Image source: Rolls-Royce Holdings plc
Rolls-Royce (LSE:RR.) The shares are currently changing hands for more than three times what they were at the start of 2023. But despite this impressive performance, the share price is at the same level as five years ago.
Have I left it too late to get in on the action?
Nice
Regardless of the company involved, short-term investing, in my opinion, is never a good idea. In fact, holding stocks for a few days (or hours) is trading, rather than investing.
Stock prices can be very volatile over short periods.
Perhaps the most successful investor of all time, Warren Buffett, once said: “Our favorite holding period is forever.”
Marry
The arguments for keeping Rolls-Royce shares in my stocks and Shares ISA (and forgetting about them until I retire) are compelling.
However, at this time, I am not convinced that this is the correct course of action.
The company has certainly recovered well from the pandemic. It raised its earnings forecast twice in 2023, helping it become the FTSE 100The best interpreter.
Flying hours, the largest contributor to the group's revenue, are about 85% of what they were before Covid arrived.
Encouragingly, the company reported in August 2023 that its large engine order book had increased for the first time since 2018. Its civil aerospace business has now received future customer commitments equivalent to approximately eight years of revenue.
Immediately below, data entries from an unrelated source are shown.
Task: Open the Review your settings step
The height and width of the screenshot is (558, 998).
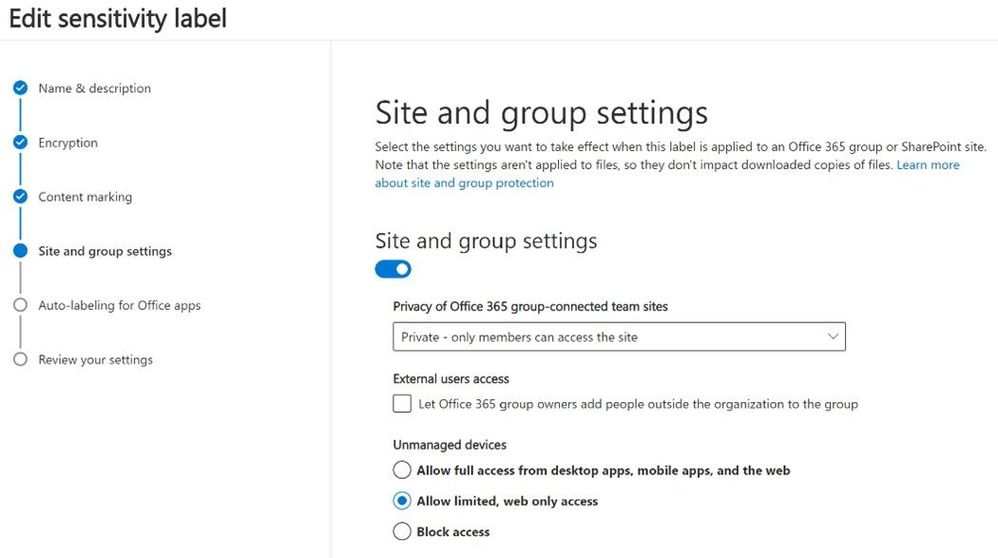Action: click(95, 359)
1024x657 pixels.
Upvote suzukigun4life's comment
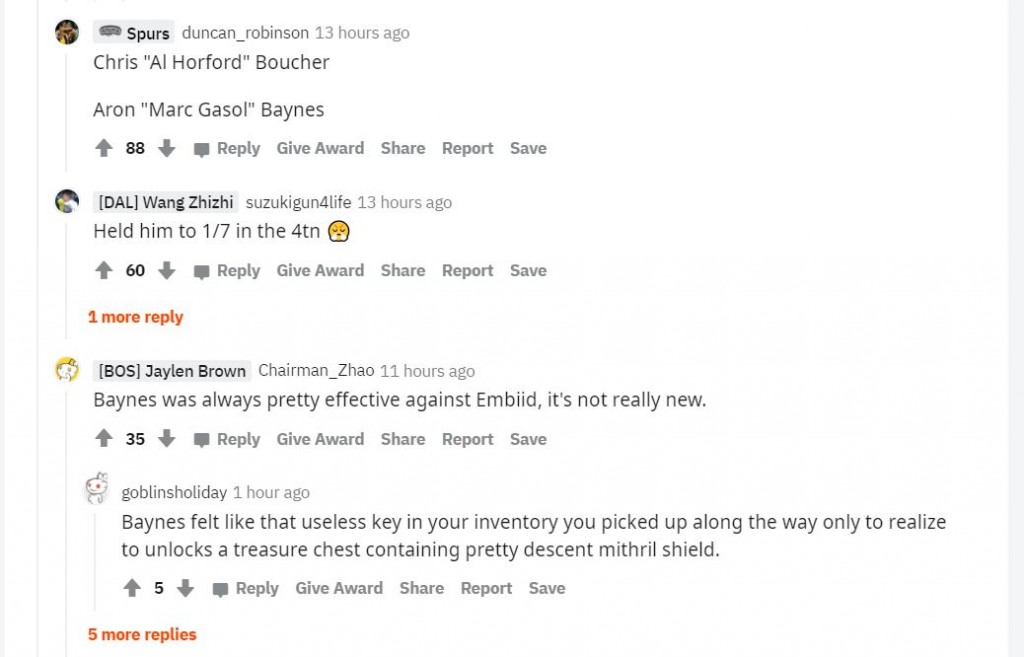(103, 271)
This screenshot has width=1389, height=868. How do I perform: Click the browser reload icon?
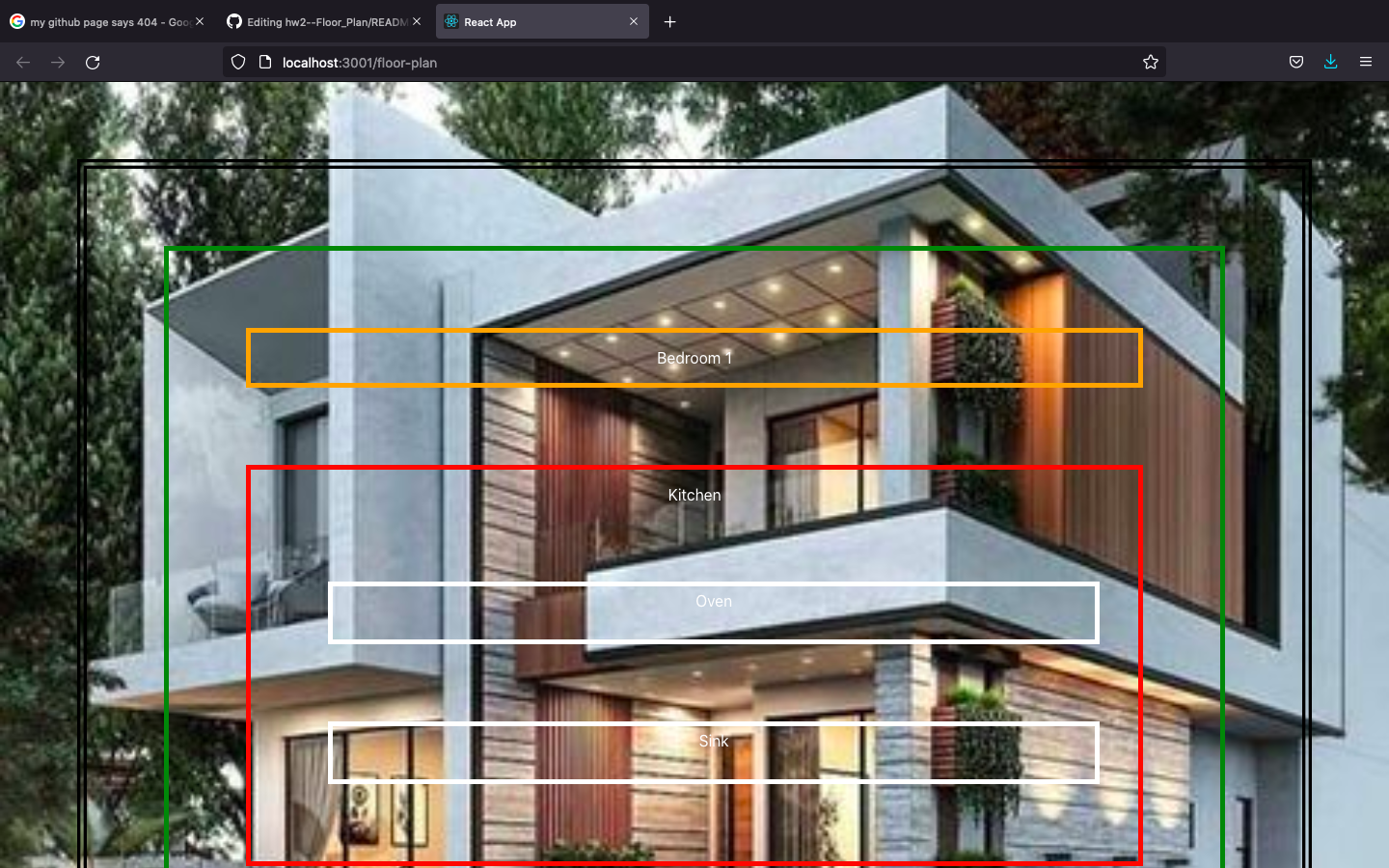click(x=93, y=62)
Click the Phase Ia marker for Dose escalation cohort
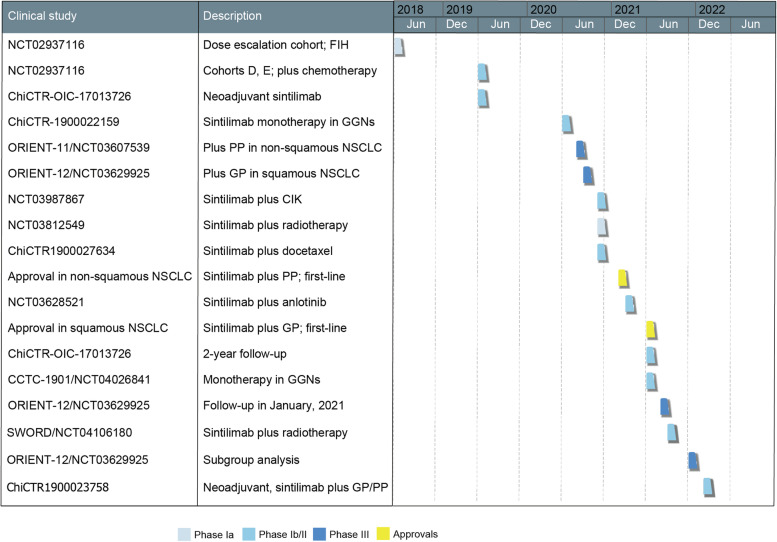 (x=399, y=47)
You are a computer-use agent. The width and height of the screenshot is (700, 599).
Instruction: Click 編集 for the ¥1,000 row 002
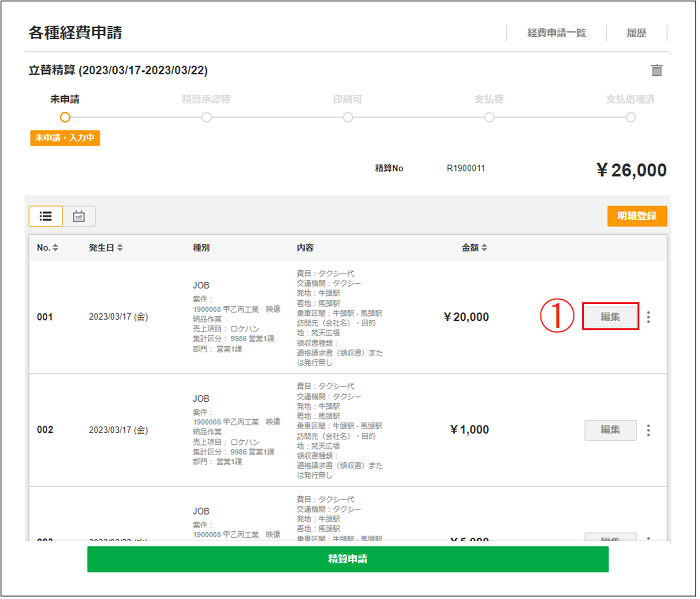point(610,430)
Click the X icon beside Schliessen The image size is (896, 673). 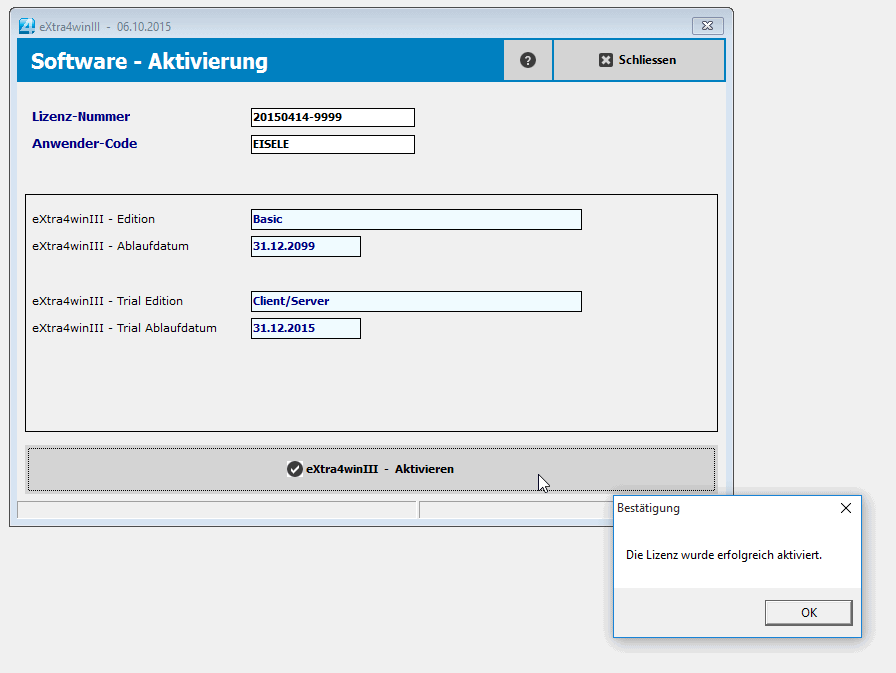click(x=605, y=60)
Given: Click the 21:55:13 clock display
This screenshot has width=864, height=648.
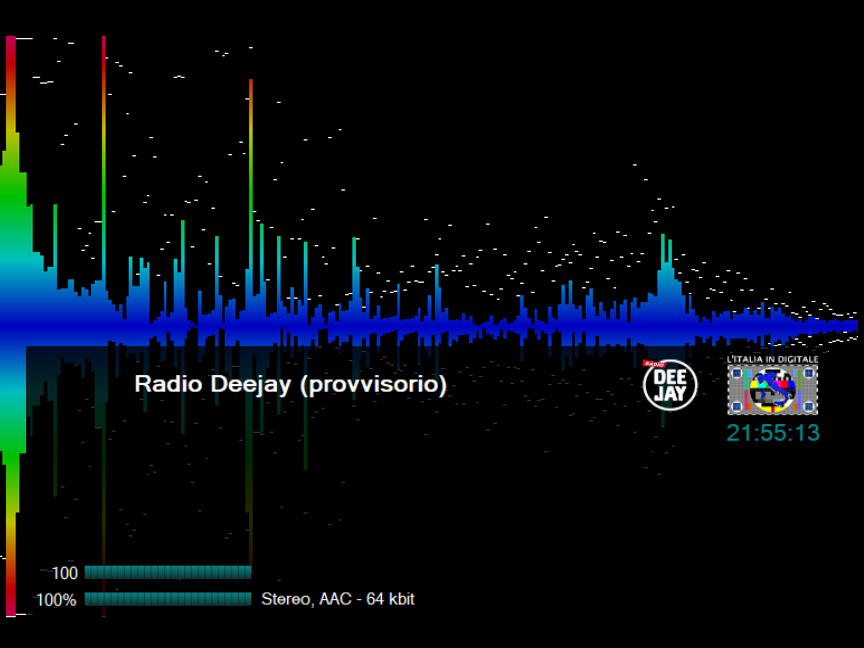Looking at the screenshot, I should (772, 433).
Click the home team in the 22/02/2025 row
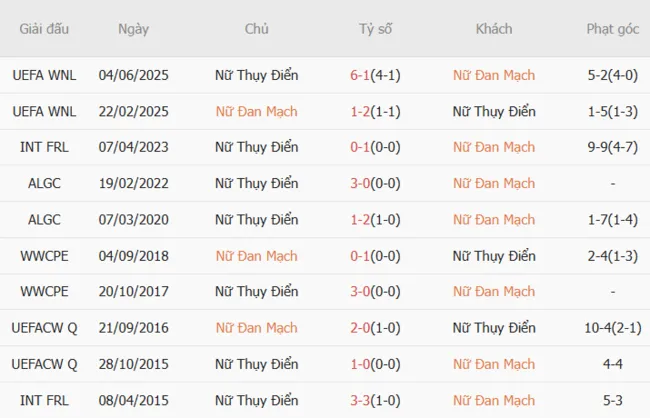 [256, 111]
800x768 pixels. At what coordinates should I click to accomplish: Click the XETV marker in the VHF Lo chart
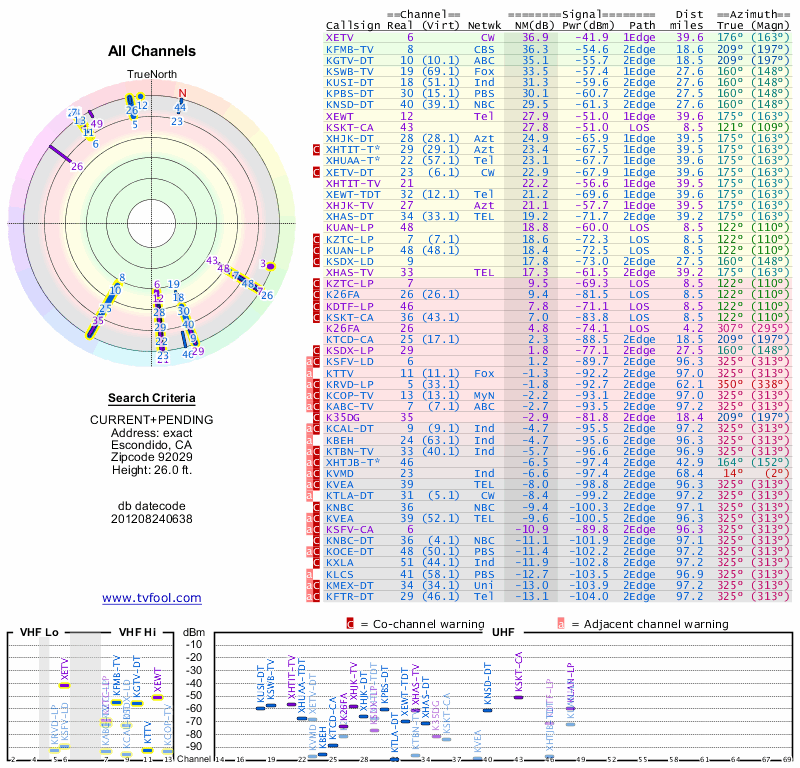click(64, 686)
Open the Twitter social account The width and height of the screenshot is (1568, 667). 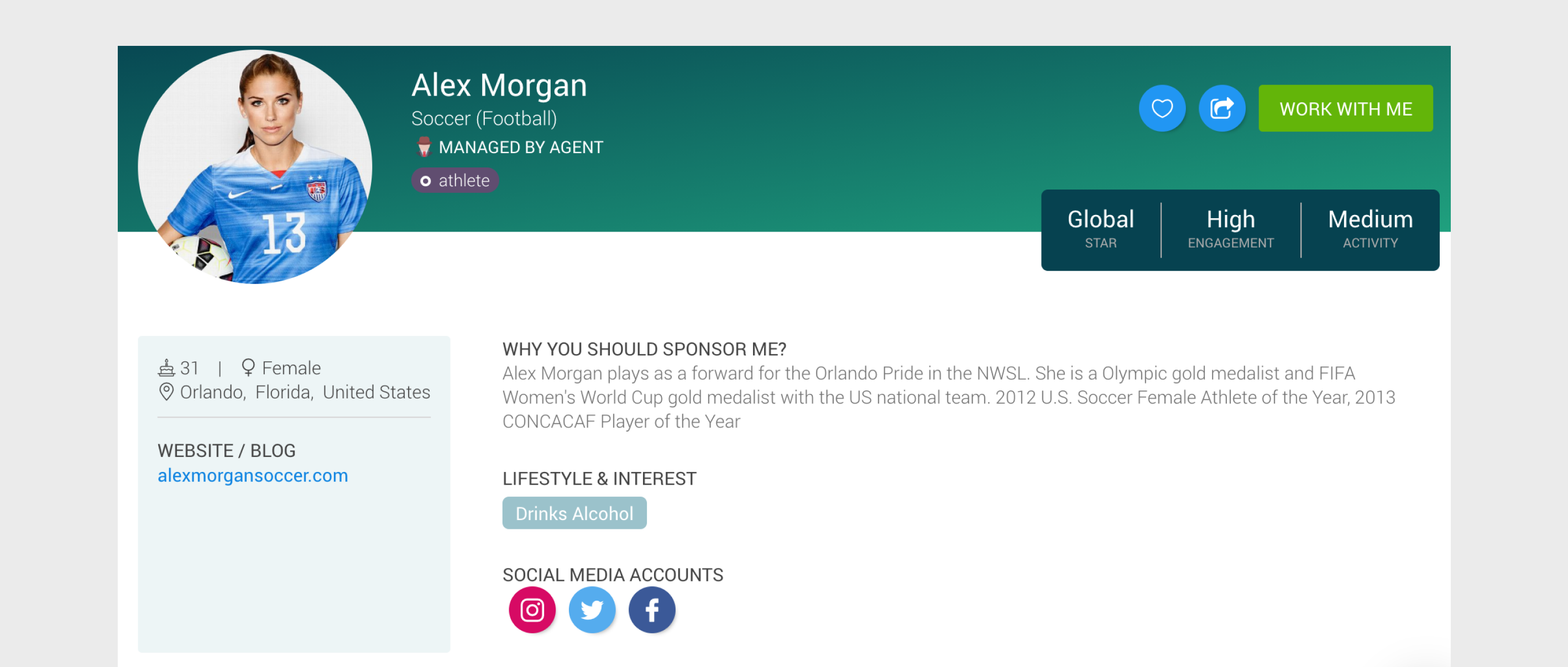click(592, 610)

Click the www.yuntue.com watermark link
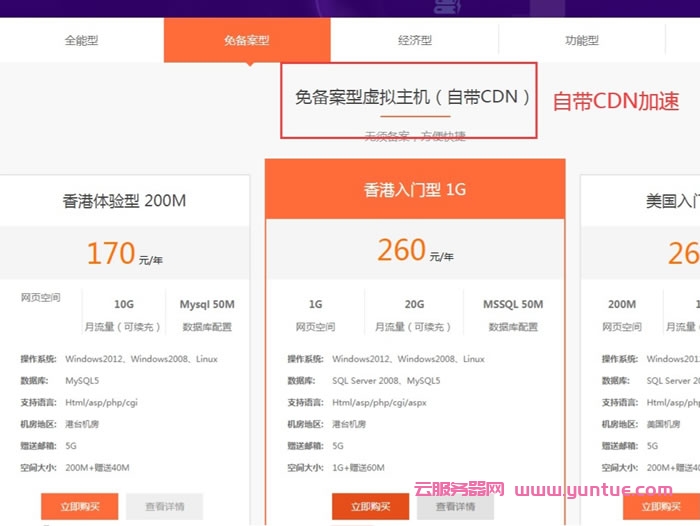594,490

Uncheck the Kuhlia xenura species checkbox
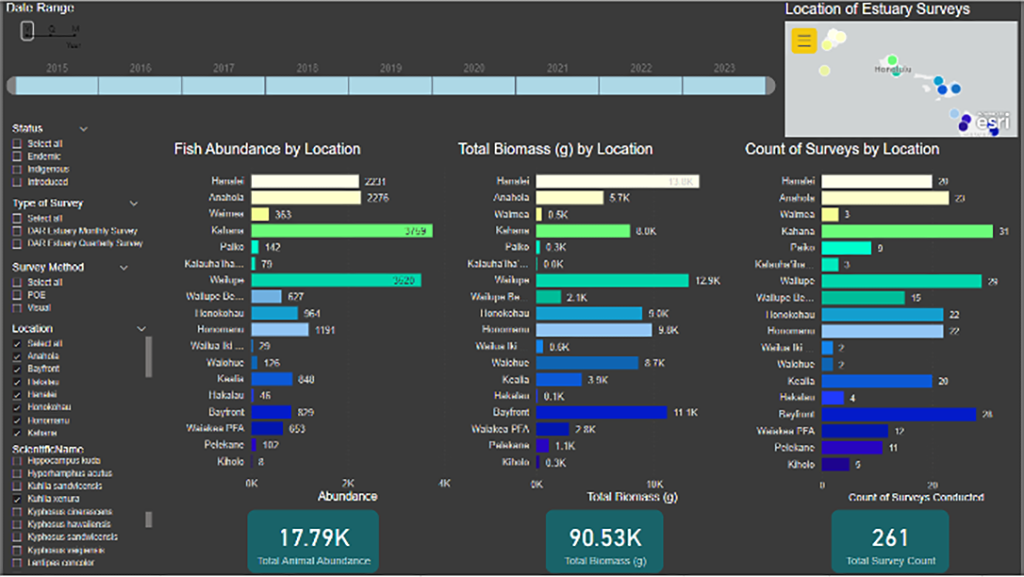click(x=17, y=498)
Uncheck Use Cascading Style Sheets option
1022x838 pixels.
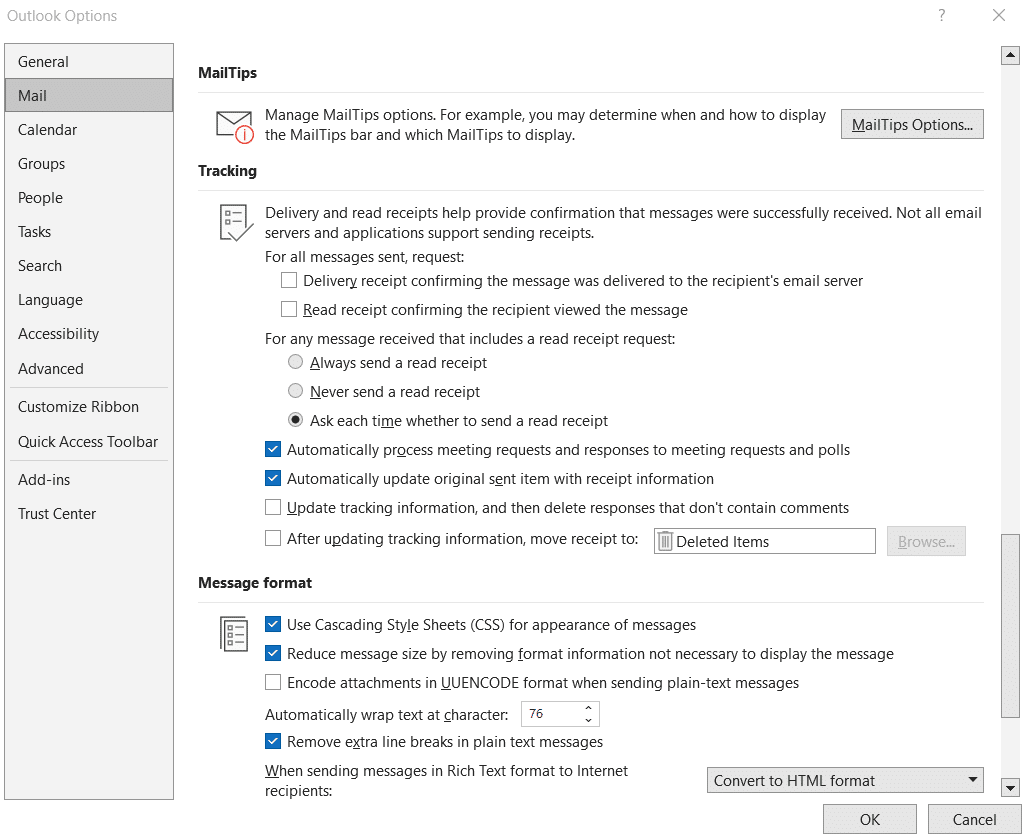(273, 624)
The company's Defense division is also achieving good results. The UK and US governments are big customers and have committed to spending more on security.
Across the business, it has embarked on a cost-cutting program aimed at saving £200m a year. And the directors plan to offload non-core assets.
All this means that the company is profitable again.
Additionally, net debt is falling.
Avoid
But despite these good reasons to invest, I think stocks are expensive.
The consensus analyst forecast is for earnings per share (EPS) to be 12.9 pence for the year ending December 31, 2024.
If correct, it means the stock is currently valued at 24 times earnings.
Looking ahead, earnings per share are expected to be 16.5p in 2025. This is a multiple of 18, which is still not cheap.
Of course, analysts can be wrong. But its forecasts would have to be wildly inaccurate for the company to have a price-to-earnings ratio close to that of the FTSE 100, around 11.
Quality companies rightly demand a premium – Rolls-Royce has a great brand and a strong reputation.
But I suspect that many of the expectations of improving profitability have already been factored into the share price.
Additionally, the company does not pay dividends.
Although it is expected to be restored soon, even the most optimistic are predicting a payout well below the FTSE 100 average.
That doesn't appeal to an income investor like me.
From best to worst, from richest to poorest
For these reasons, I'll keep the stock on my watch list.
And review the investment case in case there is a correction in the share price.
Before I commit to marriage, I want to make sure I have made the right decision. Otherwise, a painful (and expensive) divorce could be on the cards.